Task goal:
Answer from the gravel delivery account below:
(a) When was the lorry due to arrive?
(b) Where was the lorry when the driver called?
(c) What had to be put up to show which gate to stop at?

Excerpted text:
Another week starts and I was happy to have the excuse to stay close to the house. The lorry delivering the new sized gravel was due late morning or early afternoon but in either case the driver was due to call us to get final directions and we have learnt that you need to be there and have your directions ready. I am seriously challenged with my language skills every time but living where we do other peoples lovely’s do not always find us so the well rehearsed patter of how to find us is a must. So there I was, happy to potter around the house when the call came mid morning and the lorry was in Catz, we therefore had only a few minutes to get a flag up to show which gate to stop at, grab the cheque book because amazingly you pay the driver and we set off up the garden. When you are retired and on a project an event like this is quite exciting, please don’t be sad for us, we really quite enjoy it, no pressure and no long hours but achieving and happy.

Supplied material:
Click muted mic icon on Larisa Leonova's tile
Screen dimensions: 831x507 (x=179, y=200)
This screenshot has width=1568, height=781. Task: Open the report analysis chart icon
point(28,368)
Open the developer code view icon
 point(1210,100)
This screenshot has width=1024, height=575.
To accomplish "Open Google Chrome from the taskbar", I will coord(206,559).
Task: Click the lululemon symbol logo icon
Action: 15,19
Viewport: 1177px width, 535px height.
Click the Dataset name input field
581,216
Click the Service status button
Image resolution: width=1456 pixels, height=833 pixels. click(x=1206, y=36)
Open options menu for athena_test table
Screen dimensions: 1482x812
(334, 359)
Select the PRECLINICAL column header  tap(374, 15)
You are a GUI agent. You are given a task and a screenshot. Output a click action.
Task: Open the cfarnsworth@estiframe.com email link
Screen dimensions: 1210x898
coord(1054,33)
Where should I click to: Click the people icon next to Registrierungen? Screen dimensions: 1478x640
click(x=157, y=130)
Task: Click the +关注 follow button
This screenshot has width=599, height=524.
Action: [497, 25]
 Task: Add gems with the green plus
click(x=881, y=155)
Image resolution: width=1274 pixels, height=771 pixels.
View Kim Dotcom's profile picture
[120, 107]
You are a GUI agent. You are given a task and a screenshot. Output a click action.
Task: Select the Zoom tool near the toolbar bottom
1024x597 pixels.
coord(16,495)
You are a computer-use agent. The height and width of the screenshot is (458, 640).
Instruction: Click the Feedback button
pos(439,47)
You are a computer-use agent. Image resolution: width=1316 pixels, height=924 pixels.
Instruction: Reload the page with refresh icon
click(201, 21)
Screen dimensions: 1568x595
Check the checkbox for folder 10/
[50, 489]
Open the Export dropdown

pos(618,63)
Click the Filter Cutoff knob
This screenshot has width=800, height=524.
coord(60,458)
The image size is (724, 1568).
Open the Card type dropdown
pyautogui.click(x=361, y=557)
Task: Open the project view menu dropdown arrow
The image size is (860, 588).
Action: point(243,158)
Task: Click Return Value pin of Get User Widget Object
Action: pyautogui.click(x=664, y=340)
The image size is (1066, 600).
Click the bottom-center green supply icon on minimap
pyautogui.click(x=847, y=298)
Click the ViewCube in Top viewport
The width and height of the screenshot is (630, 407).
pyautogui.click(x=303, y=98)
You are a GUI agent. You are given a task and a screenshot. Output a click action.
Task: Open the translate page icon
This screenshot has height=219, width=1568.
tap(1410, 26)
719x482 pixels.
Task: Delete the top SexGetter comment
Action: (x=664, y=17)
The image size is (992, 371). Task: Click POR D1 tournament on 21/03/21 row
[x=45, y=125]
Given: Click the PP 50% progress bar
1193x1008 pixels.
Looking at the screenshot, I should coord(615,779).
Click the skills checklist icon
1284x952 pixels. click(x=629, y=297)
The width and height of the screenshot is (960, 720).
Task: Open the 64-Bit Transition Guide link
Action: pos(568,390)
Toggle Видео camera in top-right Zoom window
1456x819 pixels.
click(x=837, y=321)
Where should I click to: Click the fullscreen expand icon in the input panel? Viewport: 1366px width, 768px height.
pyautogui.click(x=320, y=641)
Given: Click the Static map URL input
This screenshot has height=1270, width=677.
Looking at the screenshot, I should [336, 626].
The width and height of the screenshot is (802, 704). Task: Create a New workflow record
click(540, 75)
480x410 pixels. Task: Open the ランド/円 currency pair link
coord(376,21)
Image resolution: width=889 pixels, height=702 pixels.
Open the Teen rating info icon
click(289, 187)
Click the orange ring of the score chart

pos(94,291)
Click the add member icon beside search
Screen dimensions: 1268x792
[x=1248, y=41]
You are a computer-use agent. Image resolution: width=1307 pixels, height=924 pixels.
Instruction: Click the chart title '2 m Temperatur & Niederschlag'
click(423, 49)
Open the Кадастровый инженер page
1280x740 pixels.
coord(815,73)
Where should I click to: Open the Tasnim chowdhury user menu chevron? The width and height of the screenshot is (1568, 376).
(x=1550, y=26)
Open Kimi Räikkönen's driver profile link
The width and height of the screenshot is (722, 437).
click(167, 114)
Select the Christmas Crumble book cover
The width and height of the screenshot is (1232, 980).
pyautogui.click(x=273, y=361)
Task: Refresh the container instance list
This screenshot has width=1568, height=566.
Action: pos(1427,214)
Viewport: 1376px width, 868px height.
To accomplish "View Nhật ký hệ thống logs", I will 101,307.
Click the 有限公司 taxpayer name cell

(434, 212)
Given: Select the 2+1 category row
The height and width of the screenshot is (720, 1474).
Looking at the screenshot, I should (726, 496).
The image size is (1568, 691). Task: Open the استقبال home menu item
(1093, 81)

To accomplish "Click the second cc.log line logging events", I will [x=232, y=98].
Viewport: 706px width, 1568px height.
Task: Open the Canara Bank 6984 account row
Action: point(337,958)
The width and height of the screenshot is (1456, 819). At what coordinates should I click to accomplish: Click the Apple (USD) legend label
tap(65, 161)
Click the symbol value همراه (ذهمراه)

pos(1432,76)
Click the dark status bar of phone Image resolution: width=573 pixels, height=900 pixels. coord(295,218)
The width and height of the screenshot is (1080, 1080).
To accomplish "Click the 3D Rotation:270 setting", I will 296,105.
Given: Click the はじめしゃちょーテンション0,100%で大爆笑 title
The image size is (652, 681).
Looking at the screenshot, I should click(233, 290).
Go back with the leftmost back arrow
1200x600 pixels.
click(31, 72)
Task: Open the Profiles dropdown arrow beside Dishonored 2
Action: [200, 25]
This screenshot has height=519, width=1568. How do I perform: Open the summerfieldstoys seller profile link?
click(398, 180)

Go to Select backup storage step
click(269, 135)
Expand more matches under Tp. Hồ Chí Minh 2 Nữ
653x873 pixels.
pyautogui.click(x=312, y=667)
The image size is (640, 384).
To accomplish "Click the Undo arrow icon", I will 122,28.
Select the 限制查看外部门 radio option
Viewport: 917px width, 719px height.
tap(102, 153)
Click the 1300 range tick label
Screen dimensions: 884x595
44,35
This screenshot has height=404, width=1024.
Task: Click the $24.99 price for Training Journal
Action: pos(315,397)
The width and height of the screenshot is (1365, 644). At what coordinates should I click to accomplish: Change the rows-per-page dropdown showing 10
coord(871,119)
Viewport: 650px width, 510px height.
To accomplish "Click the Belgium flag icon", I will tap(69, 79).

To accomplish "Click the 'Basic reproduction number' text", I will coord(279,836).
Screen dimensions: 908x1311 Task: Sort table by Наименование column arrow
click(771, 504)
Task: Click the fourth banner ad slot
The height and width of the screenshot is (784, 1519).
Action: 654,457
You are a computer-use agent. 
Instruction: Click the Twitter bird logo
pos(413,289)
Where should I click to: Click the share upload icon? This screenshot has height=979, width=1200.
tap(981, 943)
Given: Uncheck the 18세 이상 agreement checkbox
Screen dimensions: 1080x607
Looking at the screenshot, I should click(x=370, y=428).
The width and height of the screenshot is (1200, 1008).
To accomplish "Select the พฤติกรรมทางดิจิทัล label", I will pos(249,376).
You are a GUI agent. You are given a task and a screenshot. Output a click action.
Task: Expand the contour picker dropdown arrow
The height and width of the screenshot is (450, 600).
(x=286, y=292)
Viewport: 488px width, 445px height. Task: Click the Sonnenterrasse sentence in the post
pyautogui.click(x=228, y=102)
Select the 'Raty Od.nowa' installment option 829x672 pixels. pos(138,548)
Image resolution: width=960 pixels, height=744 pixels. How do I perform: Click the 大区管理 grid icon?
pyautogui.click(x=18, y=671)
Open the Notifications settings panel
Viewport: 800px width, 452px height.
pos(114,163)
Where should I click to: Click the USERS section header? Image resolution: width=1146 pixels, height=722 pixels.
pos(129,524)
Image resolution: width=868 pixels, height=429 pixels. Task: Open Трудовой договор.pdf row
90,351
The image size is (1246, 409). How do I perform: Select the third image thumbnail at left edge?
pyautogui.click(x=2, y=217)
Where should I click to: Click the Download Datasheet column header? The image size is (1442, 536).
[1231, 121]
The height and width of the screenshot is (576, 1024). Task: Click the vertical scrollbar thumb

Task result:
(a) Late morning or early afternoon.
(b) In Catz.
(c) A flag.